**Instructions to follow**
In the records below, locate the line containing "The height and"; output that line and every following line through the last, exactly.

Collected data:

☆ ☆ ☆ ☆ ☆ ☆ ☆

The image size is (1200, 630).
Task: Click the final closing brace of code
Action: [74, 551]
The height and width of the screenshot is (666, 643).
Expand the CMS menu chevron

☆ ☆ ☆ ☆ ☆ ☆ ☆

**Answer box**
The height and width of the screenshot is (666, 643).
Expand the CMS menu chevron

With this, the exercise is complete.